_EXERCISE GOAL_. Using the records below, give again exactly the lines from the line that contains "Tap the tweet text about two judges" through the line that contains "Given: Click the quantity input field", both ends included, and only those.

--------

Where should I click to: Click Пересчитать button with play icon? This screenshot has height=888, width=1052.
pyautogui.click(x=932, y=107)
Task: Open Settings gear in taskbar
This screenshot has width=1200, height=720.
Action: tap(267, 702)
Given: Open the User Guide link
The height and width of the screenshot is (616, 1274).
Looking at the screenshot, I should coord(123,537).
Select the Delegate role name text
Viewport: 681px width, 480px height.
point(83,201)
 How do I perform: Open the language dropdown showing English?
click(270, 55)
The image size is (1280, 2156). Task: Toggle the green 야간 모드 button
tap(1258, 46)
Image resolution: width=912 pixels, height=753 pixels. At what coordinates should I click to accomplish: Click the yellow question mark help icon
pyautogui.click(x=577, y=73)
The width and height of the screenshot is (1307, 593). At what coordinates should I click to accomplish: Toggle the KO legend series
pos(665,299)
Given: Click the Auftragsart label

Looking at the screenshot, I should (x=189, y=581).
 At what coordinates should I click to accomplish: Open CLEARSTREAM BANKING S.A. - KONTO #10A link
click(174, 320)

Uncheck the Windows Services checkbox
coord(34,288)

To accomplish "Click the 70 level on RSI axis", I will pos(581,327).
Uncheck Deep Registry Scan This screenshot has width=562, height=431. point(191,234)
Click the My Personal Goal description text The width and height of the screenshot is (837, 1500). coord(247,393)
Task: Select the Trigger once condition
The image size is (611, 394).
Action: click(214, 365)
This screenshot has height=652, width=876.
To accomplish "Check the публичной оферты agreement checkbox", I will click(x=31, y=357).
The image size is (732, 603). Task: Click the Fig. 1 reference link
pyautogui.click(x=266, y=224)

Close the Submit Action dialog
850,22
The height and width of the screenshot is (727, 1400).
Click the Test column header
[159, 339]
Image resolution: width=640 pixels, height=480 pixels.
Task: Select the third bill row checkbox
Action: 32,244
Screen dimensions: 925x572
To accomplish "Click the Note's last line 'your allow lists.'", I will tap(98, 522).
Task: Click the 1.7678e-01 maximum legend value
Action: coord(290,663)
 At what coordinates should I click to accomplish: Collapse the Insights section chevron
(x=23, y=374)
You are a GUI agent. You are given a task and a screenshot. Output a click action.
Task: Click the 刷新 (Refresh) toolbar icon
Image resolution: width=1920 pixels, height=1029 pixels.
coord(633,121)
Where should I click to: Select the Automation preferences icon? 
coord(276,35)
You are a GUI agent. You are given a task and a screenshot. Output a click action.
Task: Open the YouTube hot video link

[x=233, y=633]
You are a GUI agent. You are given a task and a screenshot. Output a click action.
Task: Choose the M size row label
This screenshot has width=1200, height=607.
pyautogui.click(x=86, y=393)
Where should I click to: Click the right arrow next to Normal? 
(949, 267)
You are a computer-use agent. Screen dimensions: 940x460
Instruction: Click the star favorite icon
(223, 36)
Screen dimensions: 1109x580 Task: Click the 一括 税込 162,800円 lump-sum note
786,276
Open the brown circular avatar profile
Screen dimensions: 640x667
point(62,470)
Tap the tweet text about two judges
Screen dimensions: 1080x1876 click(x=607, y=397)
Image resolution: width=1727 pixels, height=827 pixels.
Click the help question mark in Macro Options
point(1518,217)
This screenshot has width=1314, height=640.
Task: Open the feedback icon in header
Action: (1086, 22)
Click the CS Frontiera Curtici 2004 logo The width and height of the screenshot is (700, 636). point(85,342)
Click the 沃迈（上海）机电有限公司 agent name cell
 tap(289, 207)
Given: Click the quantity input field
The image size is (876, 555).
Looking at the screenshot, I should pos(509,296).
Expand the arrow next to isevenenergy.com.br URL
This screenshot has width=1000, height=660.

--------

_ANSWER SECTION_.
Tap the tweet text about two judges
Screen dimensions: 1080x1876 click(x=607, y=397)
Image resolution: width=1727 pixels, height=827 pixels.
Click the help question mark in Macro Options
point(1518,217)
This screenshot has width=1314, height=640.
Task: Open the feedback icon in header
Action: (1086, 22)
Click the CS Frontiera Curtici 2004 logo The width and height of the screenshot is (700, 636). point(85,342)
Click the 沃迈（上海）机电有限公司 agent name cell
 tap(289, 207)
Given: Click the quantity input field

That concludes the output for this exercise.